■ Description of the task:
Rewrite the listing below as a numbered list with one line per entry. Skip the blank lines and leave the pictures out.

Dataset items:
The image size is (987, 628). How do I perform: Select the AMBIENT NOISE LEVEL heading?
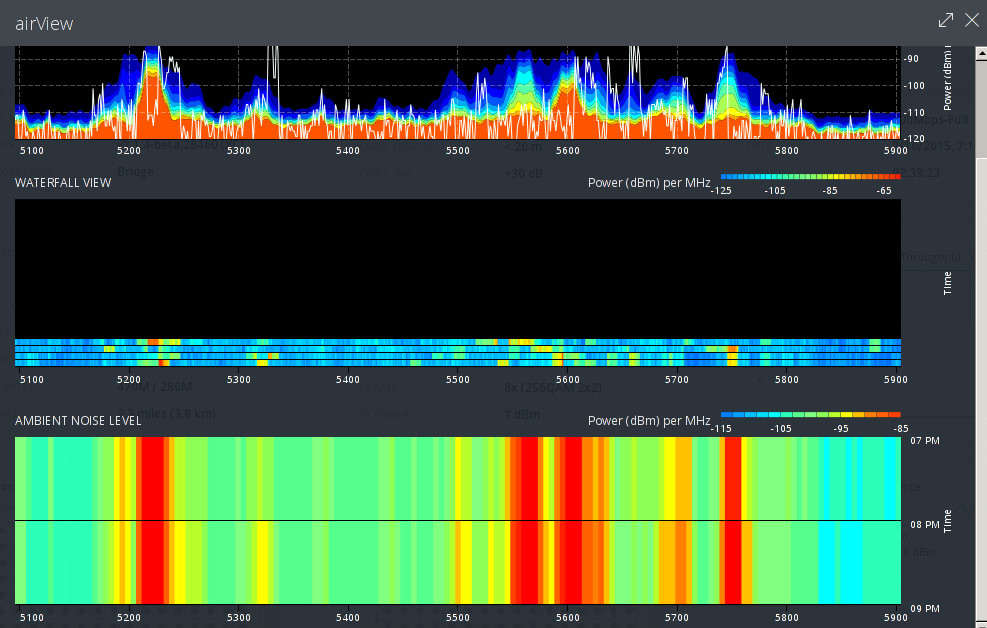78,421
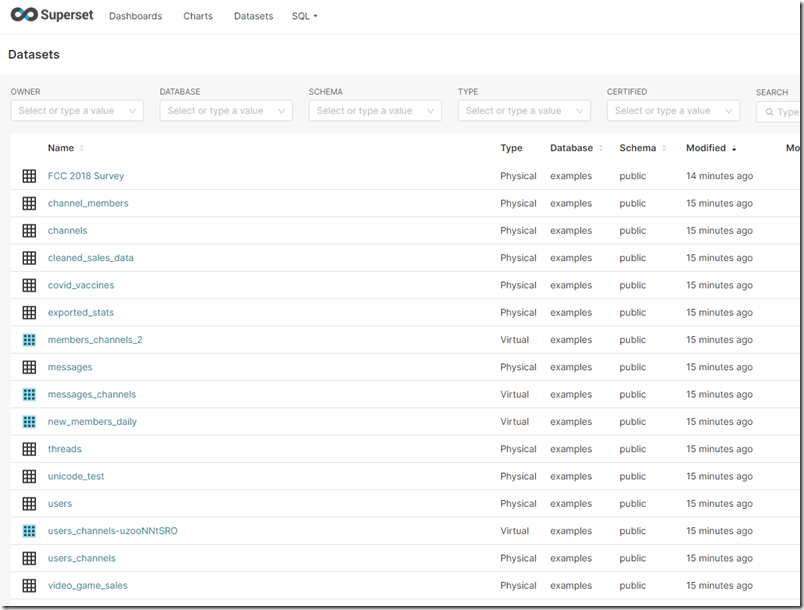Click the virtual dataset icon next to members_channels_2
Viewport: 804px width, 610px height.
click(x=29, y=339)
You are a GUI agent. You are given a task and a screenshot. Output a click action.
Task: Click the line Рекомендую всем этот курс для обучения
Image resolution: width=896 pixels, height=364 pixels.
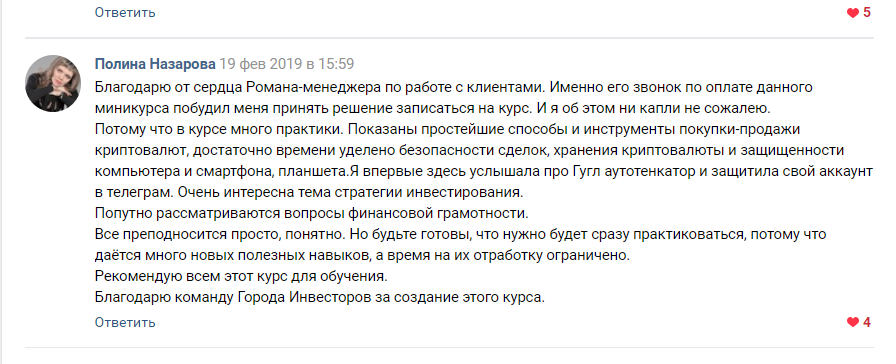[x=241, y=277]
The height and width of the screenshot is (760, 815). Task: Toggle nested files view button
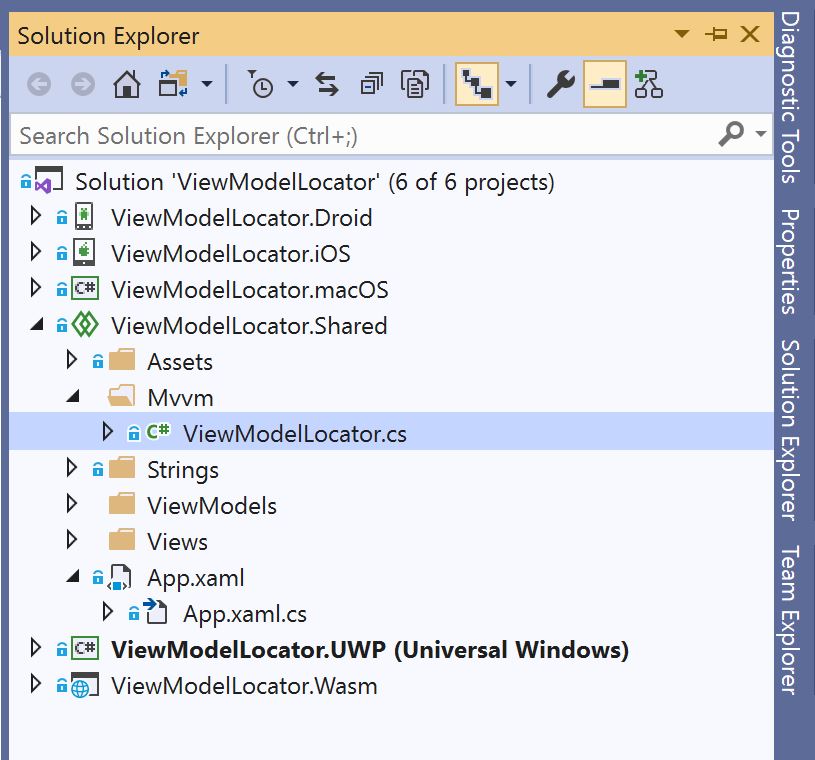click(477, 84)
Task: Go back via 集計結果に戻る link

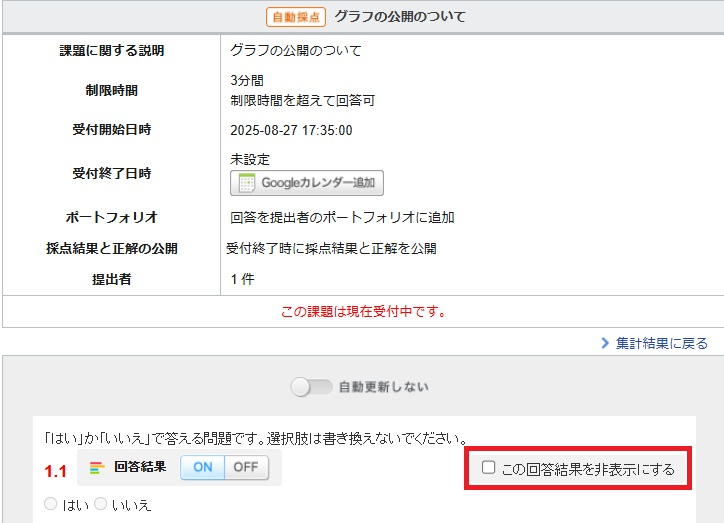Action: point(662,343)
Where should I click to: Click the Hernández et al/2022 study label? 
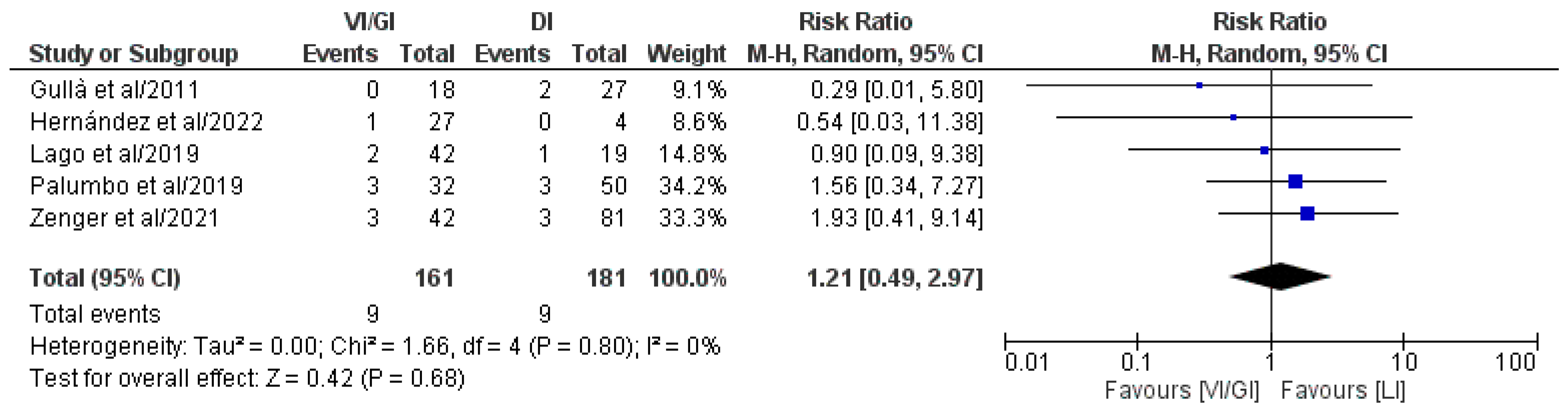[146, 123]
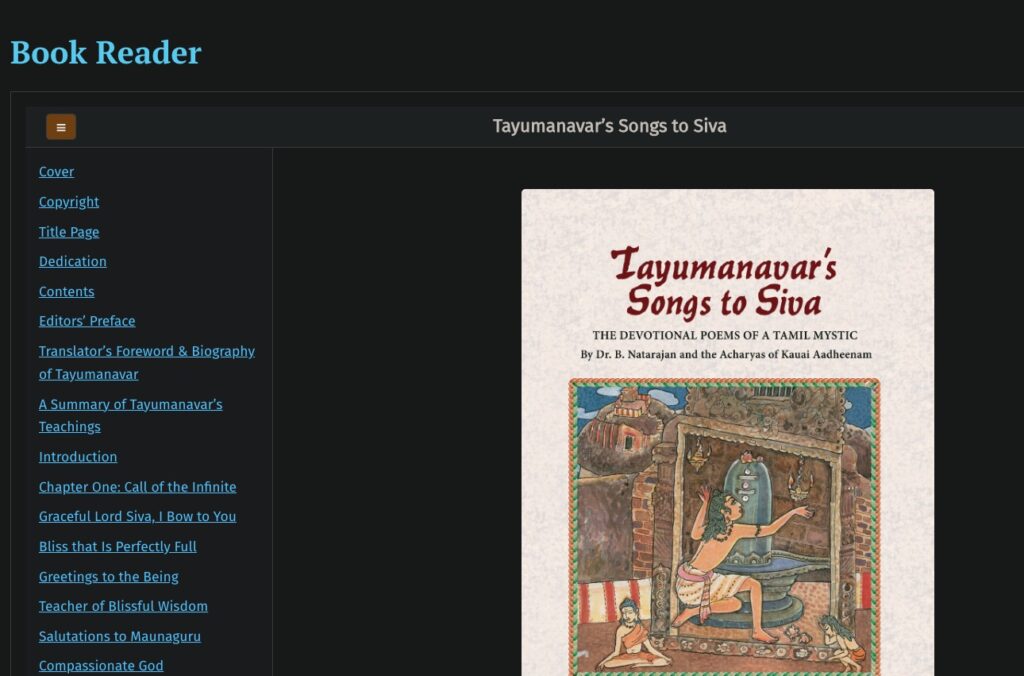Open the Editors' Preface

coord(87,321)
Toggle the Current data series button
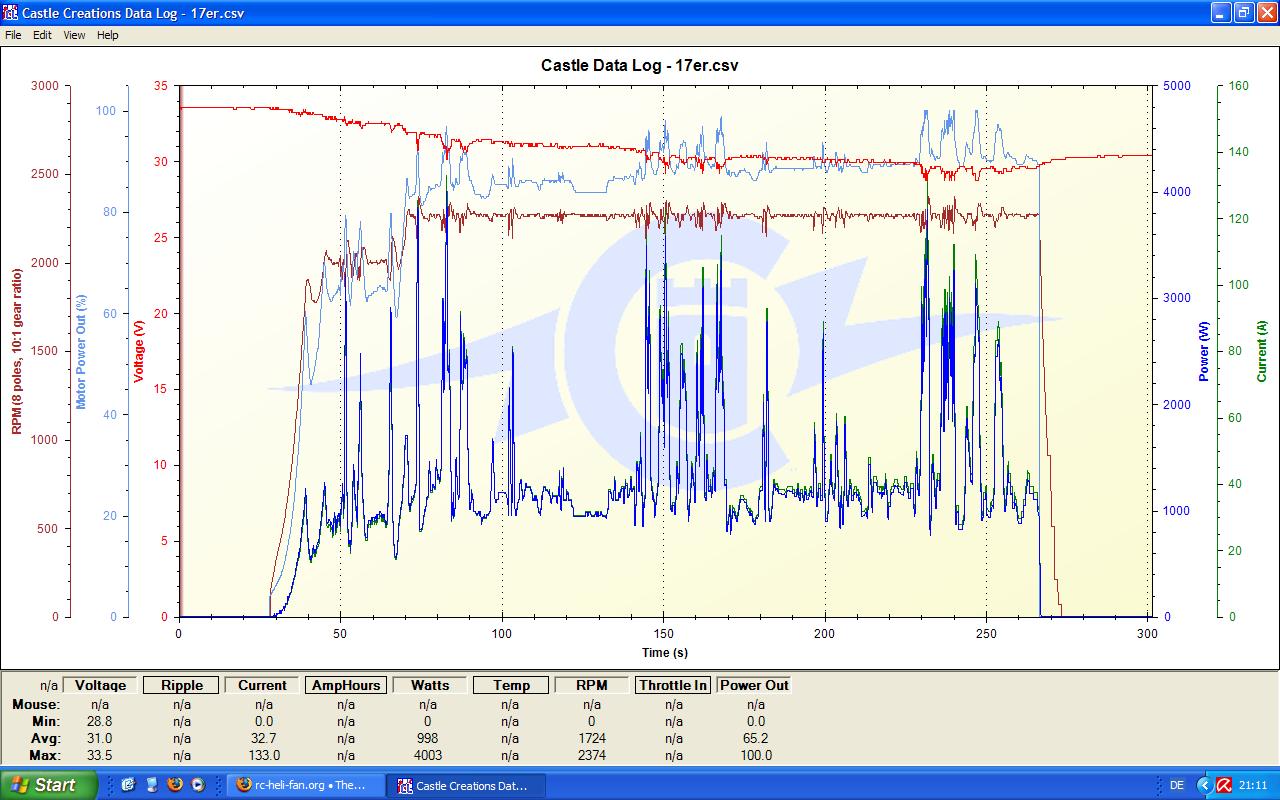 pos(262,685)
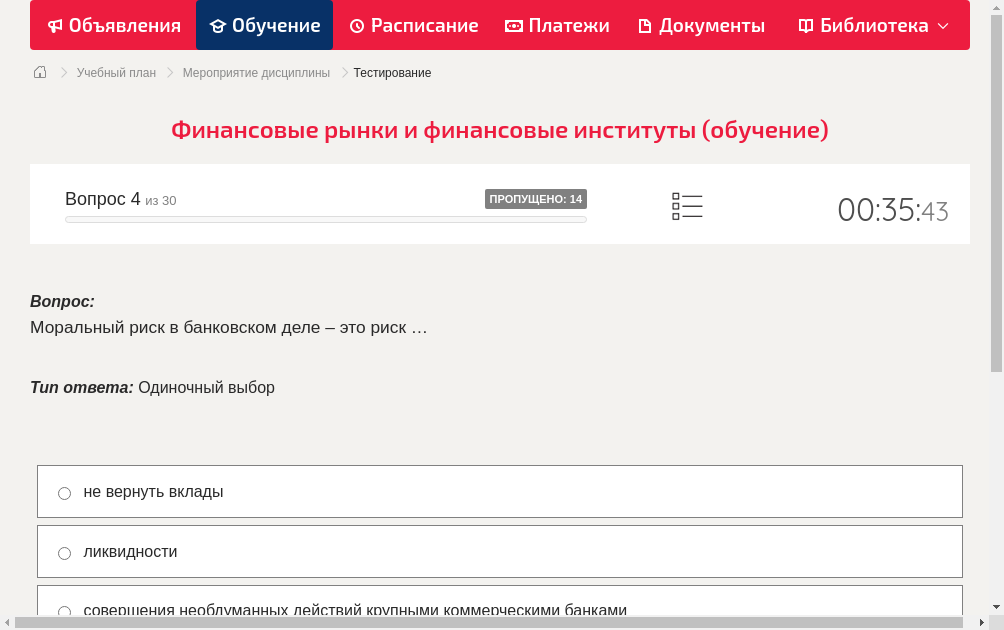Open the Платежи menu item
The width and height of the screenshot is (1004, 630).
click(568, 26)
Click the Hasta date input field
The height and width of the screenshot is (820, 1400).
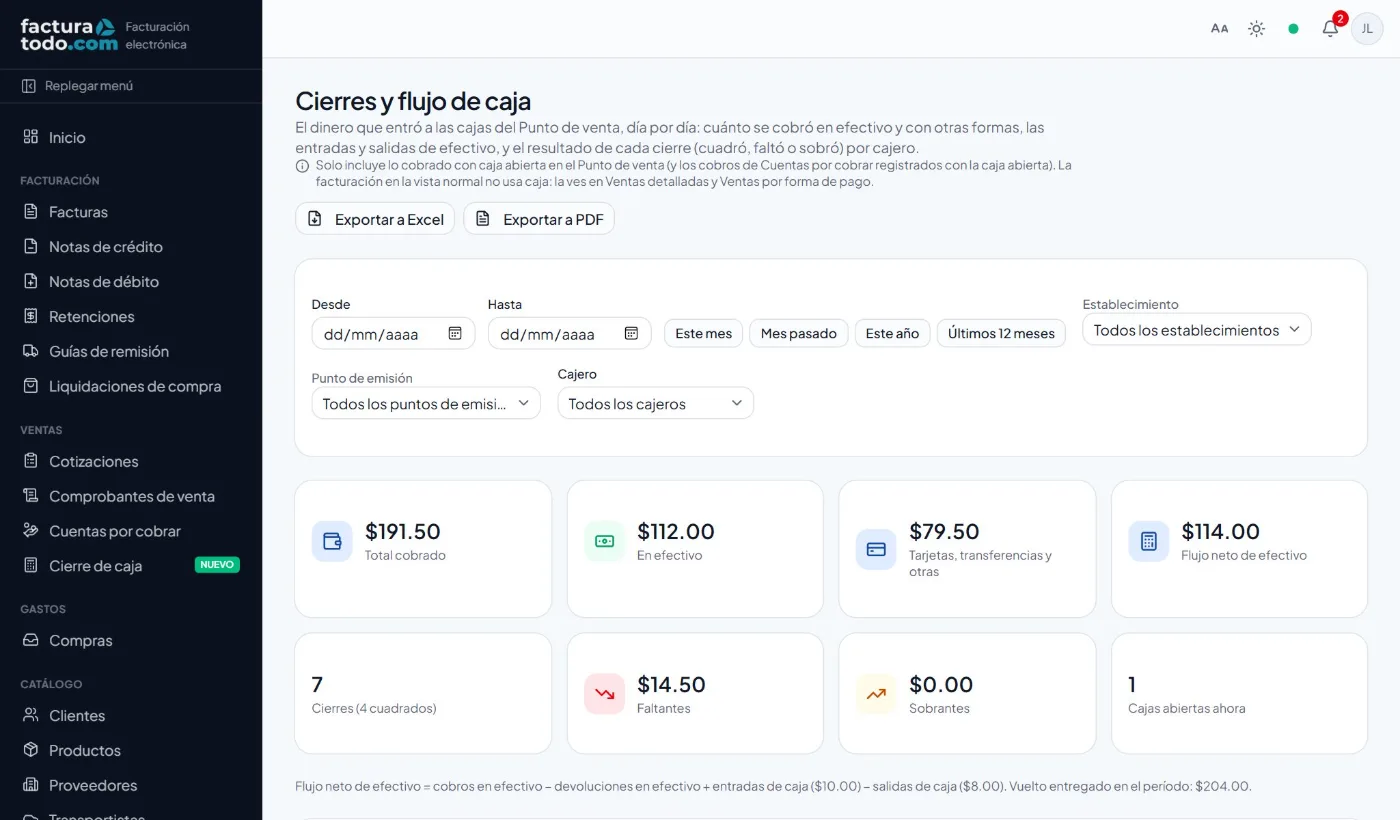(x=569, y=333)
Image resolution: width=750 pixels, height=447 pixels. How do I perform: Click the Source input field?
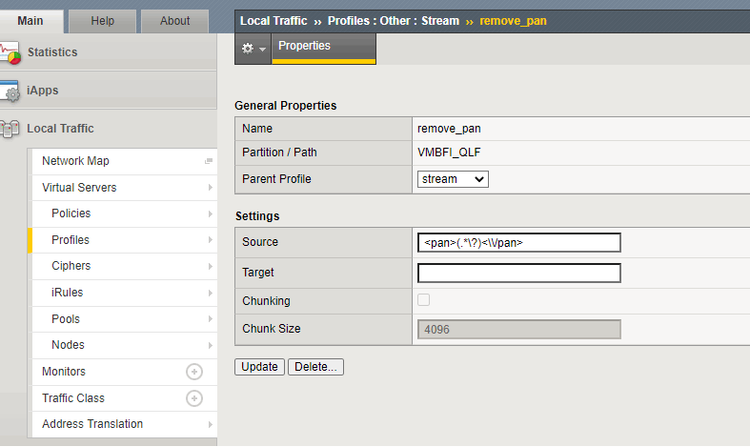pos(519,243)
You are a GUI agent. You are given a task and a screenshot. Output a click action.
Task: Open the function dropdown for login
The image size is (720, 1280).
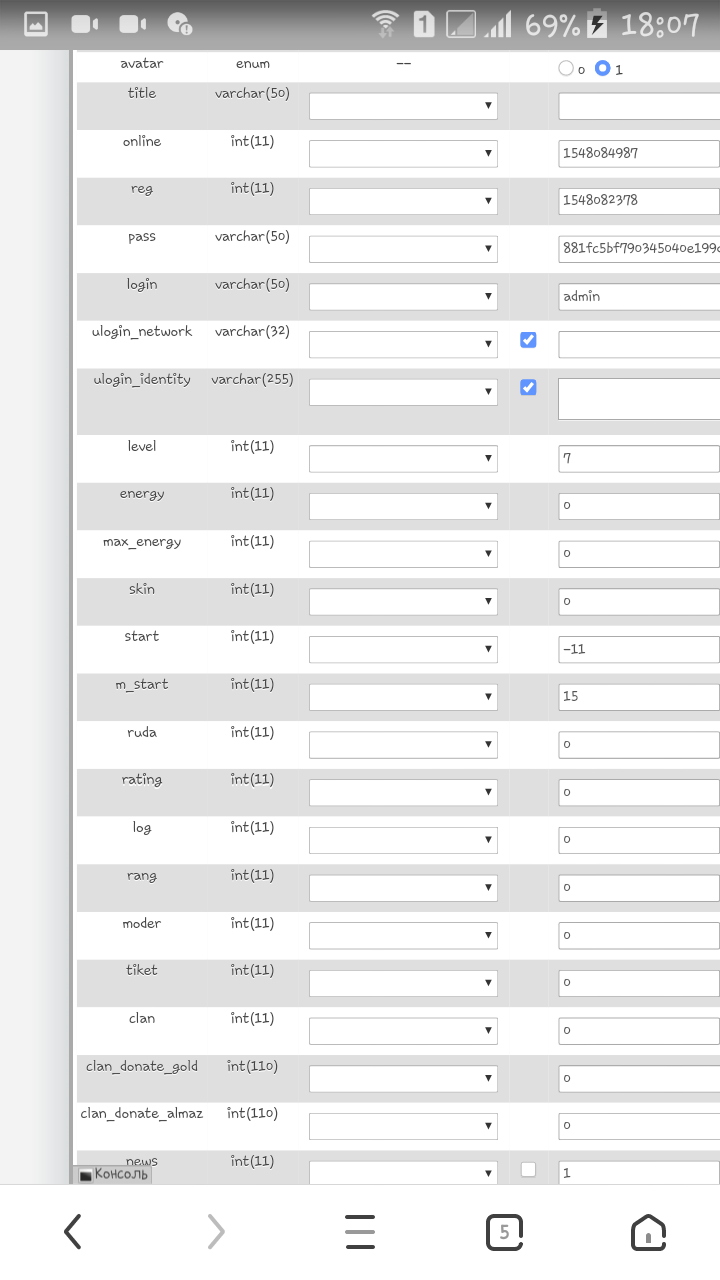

■ Task output:
1. The image size is (987, 628). How do I perform: Select the AMBIENT NOISE LEVEL heading?
2. 78,421
3. Click the virtual dataset icon next to members_channels_2
4. Viewport: 804px width, 610px height.
5. click(x=29, y=339)
6. You are a GUI agent. You are given a task and a screenshot. Output a click action.
7. Task: Click the line Рекомендую всем этот курс для обучения
8. Image resolution: width=896 pixels, height=364 pixels.
9. [x=241, y=277]
10. The height and width of the screenshot is (760, 815). Task: Toggle nested files view button
11. click(477, 84)
12. Task: Go back via 集計結果に戻る link
13. Action: point(662,343)
14. Where should I click to: Click the Hernández et al/2022 study label? 
15. [146, 123]
16. Open the Editors' Preface
17. coord(87,321)
18. Toggle the Current data series button
19.  pos(262,685)
20. Open the Платежи menu item
21. The width and height of the screenshot is (1004, 630).
22. click(568, 26)
23. Click the Hasta date input field
24. The height and width of the screenshot is (820, 1400).
25. (x=569, y=333)
26. Image resolution: width=750 pixels, height=447 pixels. How do I perform: Click the Source input field?
27. pos(519,243)
28. You are a GUI agent. You are given a task and a screenshot. Output a click action.
29. Task: Open the function dropdown for login
30. The image size is (720, 1280).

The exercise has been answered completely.